Edmund Bonner, an English bishop, born at Hanley, Worcestershire, about 1495, died in the Marshalsea prison, London, Sept. 5, 1569. His reputed father was a sawyer, but some affirm that he was the illegitimate son of a priest. In 1512 he entered Pembroke college, Oxford, where in 1519 he took the degrees of bachelor of the canon and civil laws, and was soon after ordained. By 1525 he had attained the degree of doctor, and was appointed chaplain to Wolsey. After the fall of Wolsey he became a favorite of Henry VIII., and received several livings. Much of his promotion was due to the favor of Thomas Cromwell, into whose schemes for religious reformation he warmly entered. In 1532 he was sent as envoy to Rome, and the next year to Marseilles, where Pope Clement VII. then was, to appeal to a general council from the papal decree of excommunication against Henry VIII. on account of his divorce from Catharine of Aragon. In 1538, while on an embassy to Paris, he was named bishop of Hereford, but before his consecration was translated to the see of London; his commission from the king was dated in 1540. In 1547 he was sent as ambassador to the emperor Charles V. After the death of Henry, Bonner broke with the reformers, and, protesting against the measures of Oranmer, hesitated to take the oath of supremacy; for this he was committed to the Fleet, but making submission was soon released.

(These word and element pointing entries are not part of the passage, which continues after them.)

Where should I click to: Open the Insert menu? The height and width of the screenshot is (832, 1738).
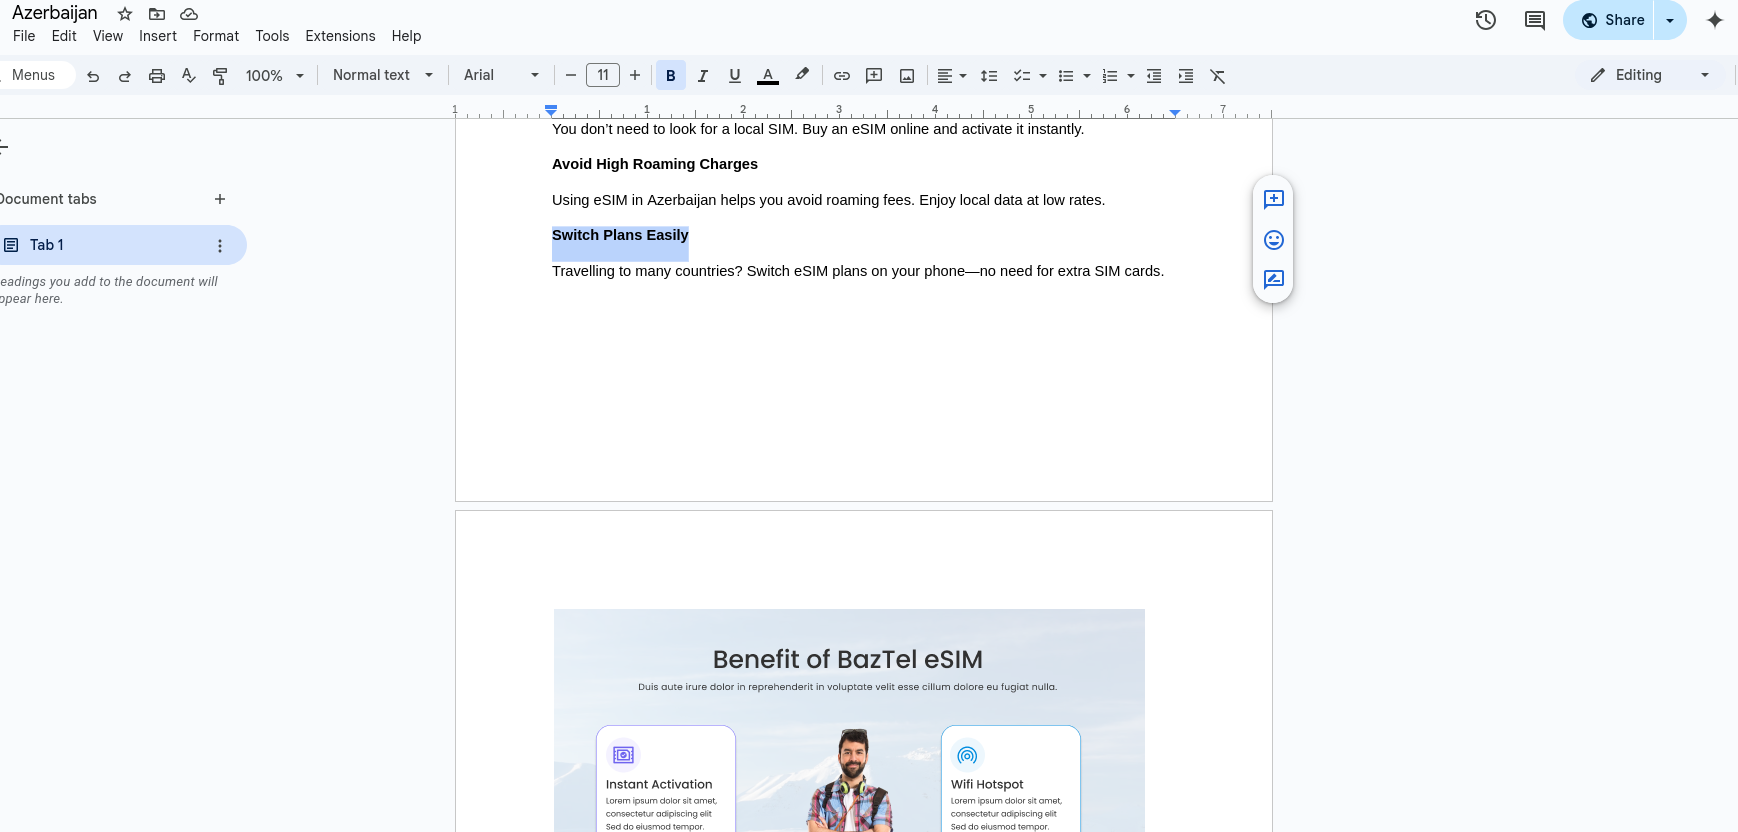pos(158,36)
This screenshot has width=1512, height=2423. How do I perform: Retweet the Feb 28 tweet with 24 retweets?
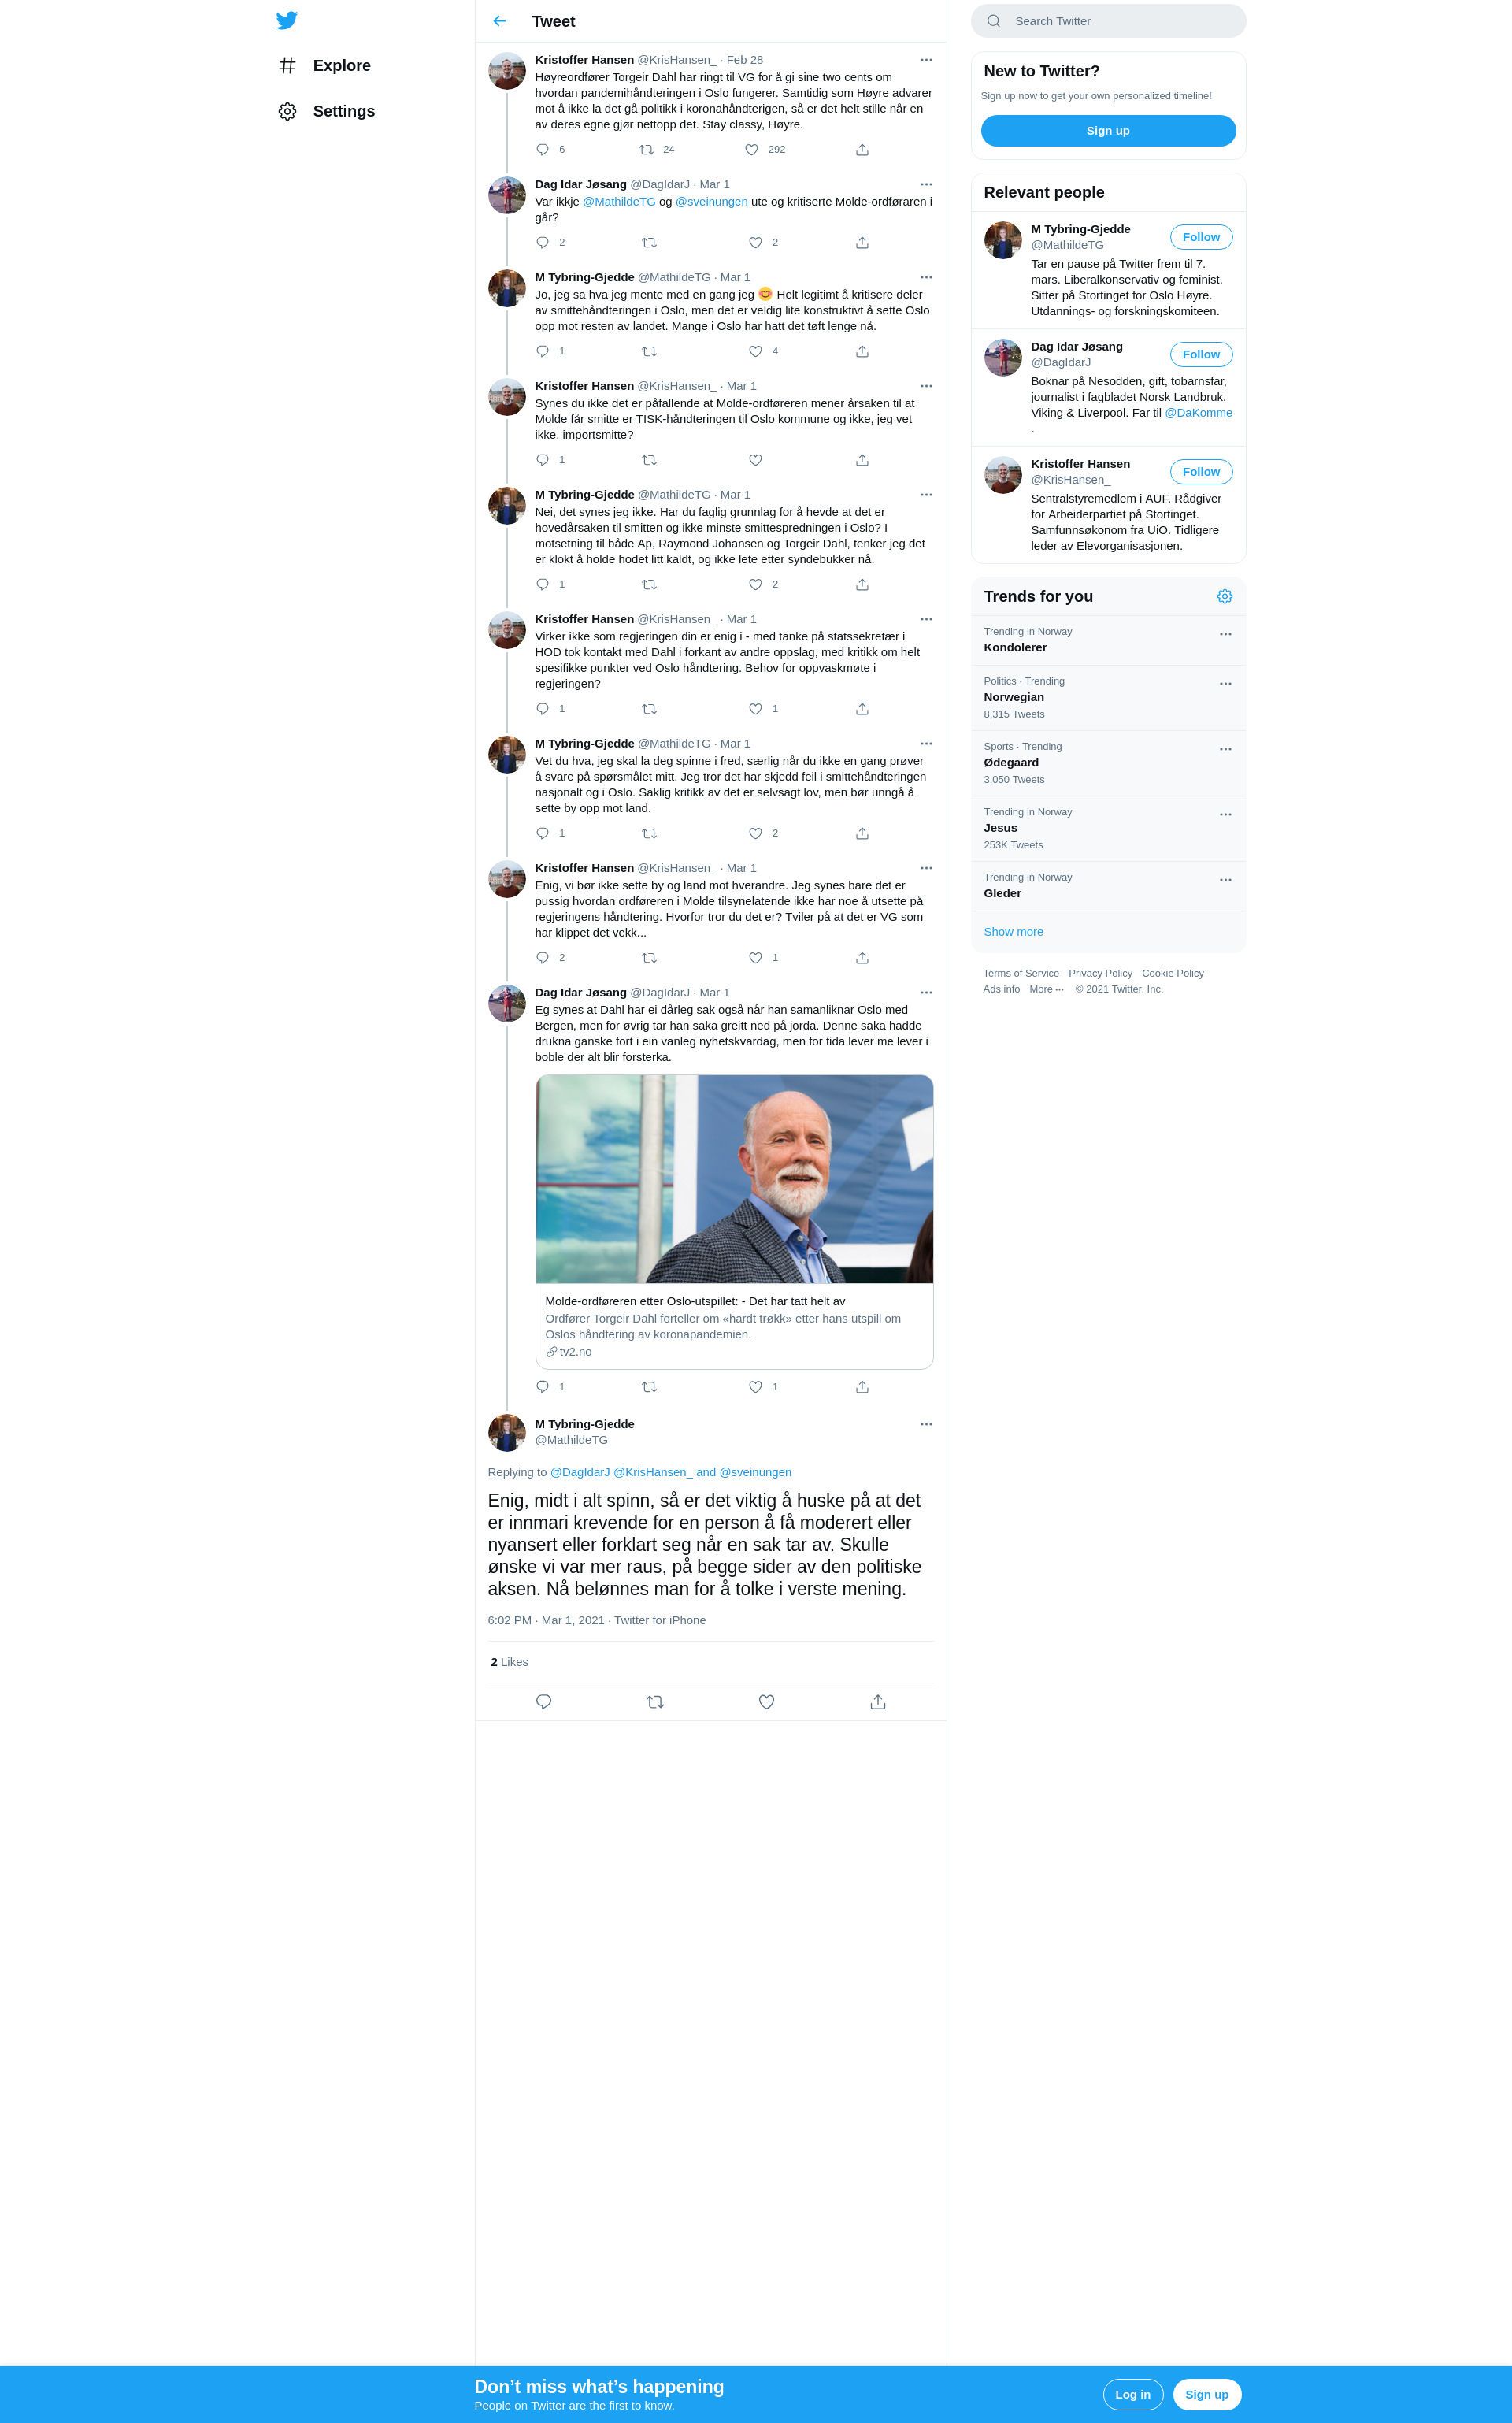647,150
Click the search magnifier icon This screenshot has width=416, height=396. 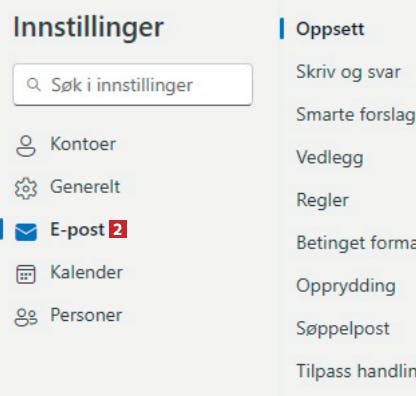(33, 85)
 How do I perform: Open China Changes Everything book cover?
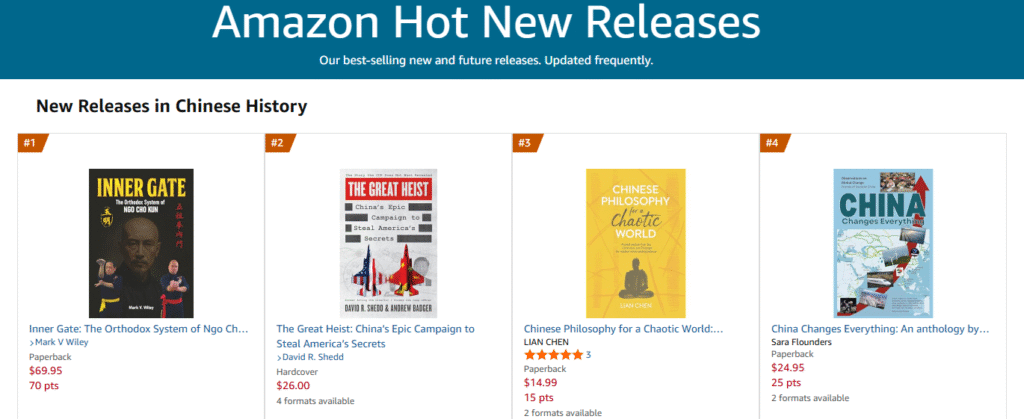(883, 243)
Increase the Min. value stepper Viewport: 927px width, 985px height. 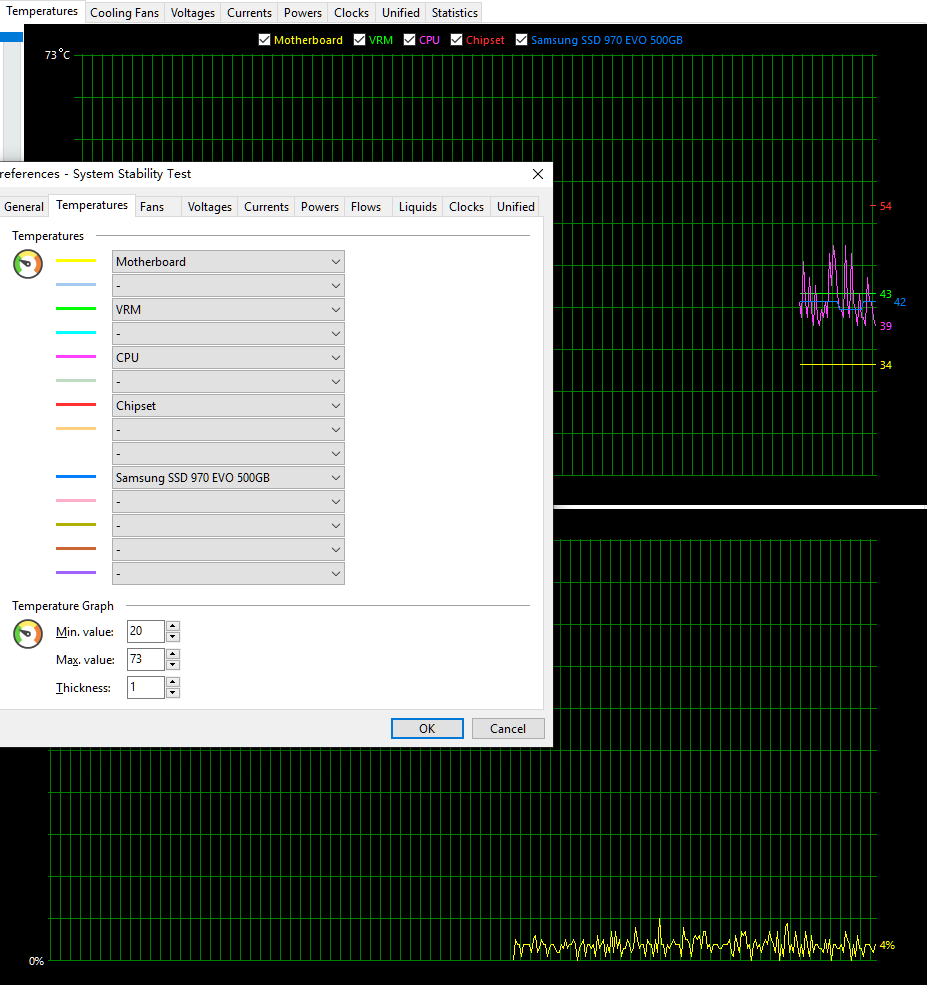tap(173, 626)
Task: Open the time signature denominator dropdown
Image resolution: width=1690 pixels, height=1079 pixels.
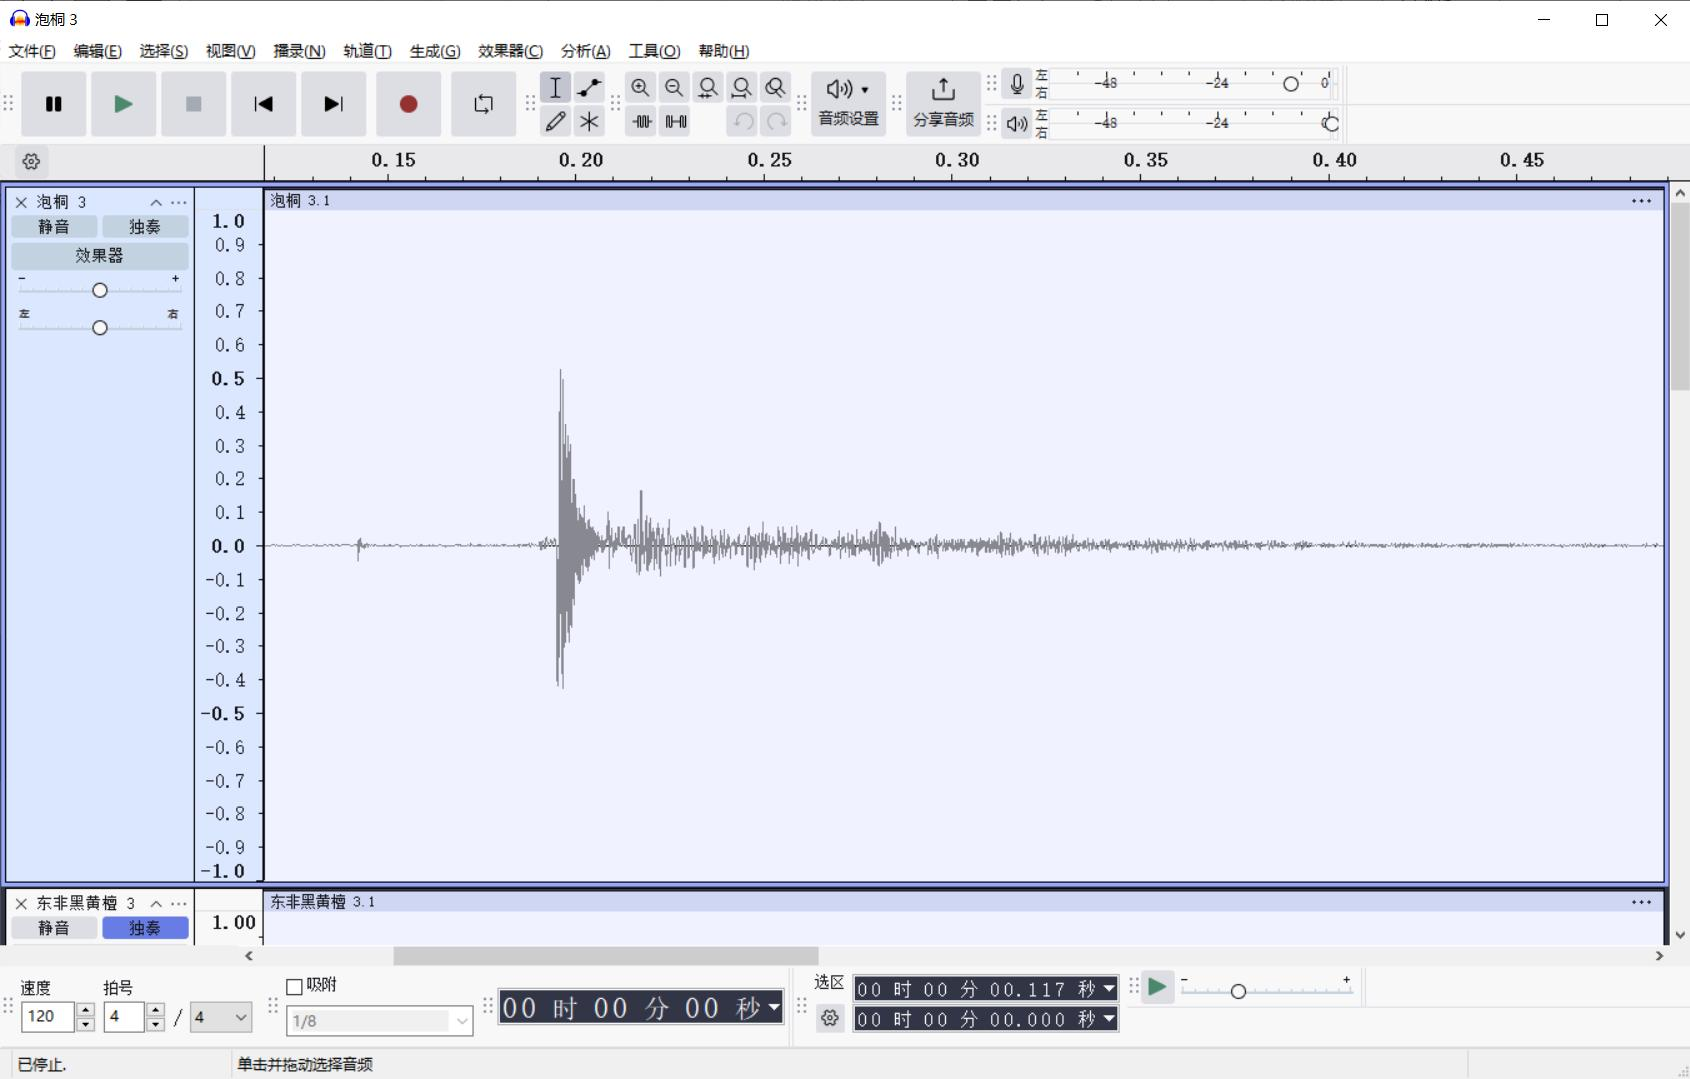Action: point(219,1017)
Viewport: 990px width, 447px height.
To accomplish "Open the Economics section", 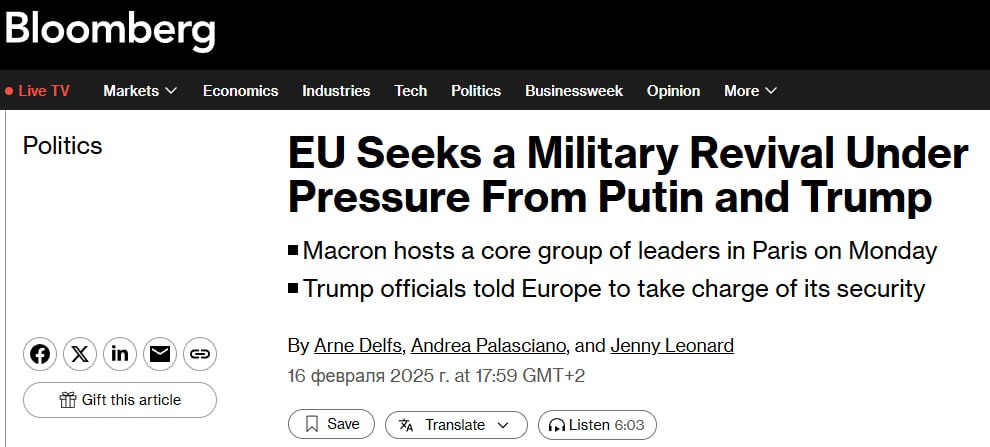I will point(240,91).
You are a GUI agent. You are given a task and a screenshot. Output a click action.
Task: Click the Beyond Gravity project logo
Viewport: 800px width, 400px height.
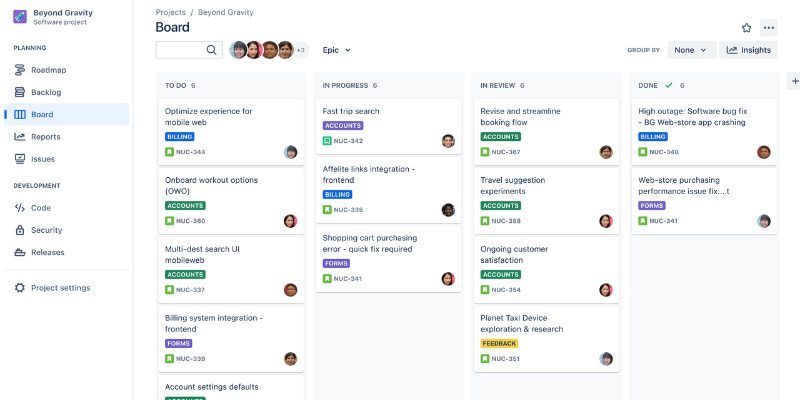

His continued hostility to the reformation drew upon him the displeasure of the privy council, before whom he was arraigned on charge of failing to fully comply with an order directing him to preach a sermon on the contested four points. For this, in October, 1549, he was deprived of his bishopric, and committed to the Marshalsea prison. Upon the accession of Queen Mary, in 1553, he was restored to his see, and became a prominent upholder of the persecutions which followed. He was appointed to perform the act of degradation upon Cranmer, against whom he had an old grudge, and executed this function with extreme insolence. The names of 125 persons are given who were executed for heresy in his diocese, and through his agency; and 22 more whom he had condemned were saved only through the influence of Cardinal Pole. When Elizabeth ascended the throne in 1558, she manifested a strong repugnance to Bonner, but left him in possession of his see until the next year, when, upon his refusing to take the oath of supremacy, he was deposed, and again committed to the Marshal-sea prison, where he remained until his death.

Even after ten years' confinement public feeling was still so bitter against him that he was buried at midnight for fear of a tumult.